━━ Given text ━━

The Centennial Of ‘The War To End All Wars”

In 2017, the National World War I Centennial Commission asked North Dakota to establish a State World War I Centennial Commission here. All but two of the 50 states had functioning commissions, but North and South Dakota did not. Darrell Dorgan, a member of the American Battle Monuments Commission (ABMC), was asked to serve as coordinator.

As a member of the ABMC, Darrell had traveled to the Centennial of the Battle of the Somme in France. The Somme was one of the true bloodbaths of WWI. The British lost more than 50,000 of their finest young men at the Somme in one day. Imagine, nearly 30,000 dead, more than 30,000 others wounded and scarred for life. Thousands of French and Germans also died that day.

Darrell agreed to head up the North Dakota Commission and recruited former North Dakota Public Service Commissioner Susan Wefald, who had a deep interest in WWI, to be the vice-chair. Retired National Guard Lt. Col. Shirley Olgeirson agreed to become the Secretary-Treasurer.

━━━
━━ Data lines ━━

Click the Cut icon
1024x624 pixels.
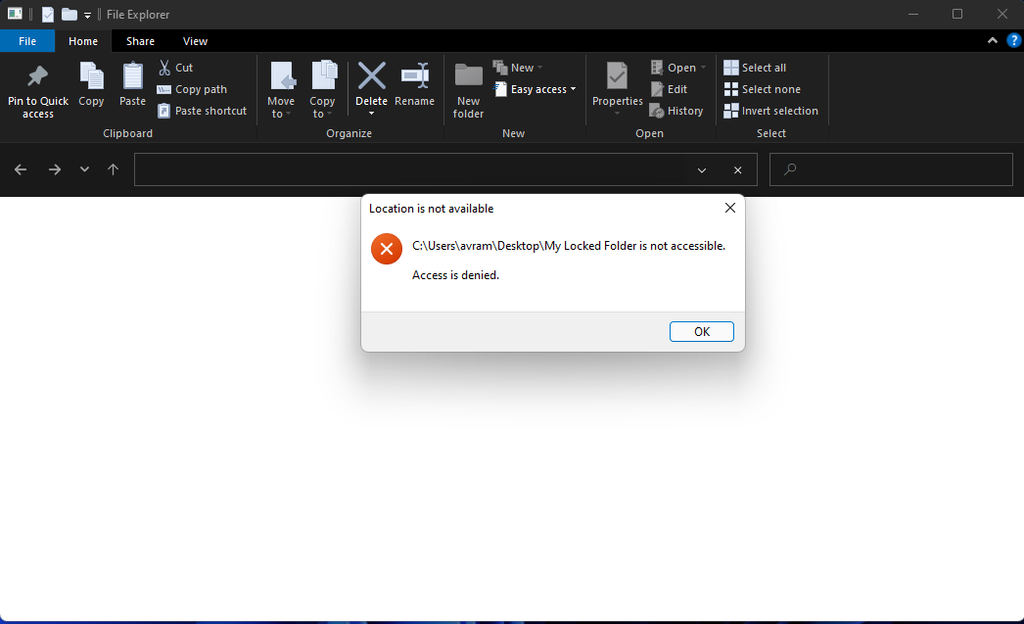coord(163,67)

━━━

Problem to work on:
Continue the text above about North Dakota's World War I Centennial Commission, starting after its last sentence.

Solved problem:
They recruited some North Dakota university staff and friends interested in history, leading to a committee of nearly 30 members, and began meeting in Bismarck in April of 2017, developing several projects to bring awareness to the “Forgotten War” and the upcoming World War I Centennial in 2018.

One of those projects was preparing a series of stories to provide to the North Dakota Newspaper Association for use on Veterans Day. Darrell and his committee came up with a list of 24 stories and recruited volunteers to write stories of 850 words or less. The State Historical Society agreed to provide photos, and former Forum reporter Kevin Carvell agreed to edit them. The stories were given to the North Dakota Newspaper Association for use in the 2017 Veterans Day, and 2018 Memorial Day papers.  About 40 ran either all or part of the stories.

Many of the state’s daily and weekly newspapers will be running some of the stories in the next two weeks. Darrell has also given me permission to run some of the stories, and I’ll be doing that between now and Veterans Day, November 11.

The committee has a pretty thorough website, located here, and there’s a list of committee members on the site. I bet you will recognize a lot of the names.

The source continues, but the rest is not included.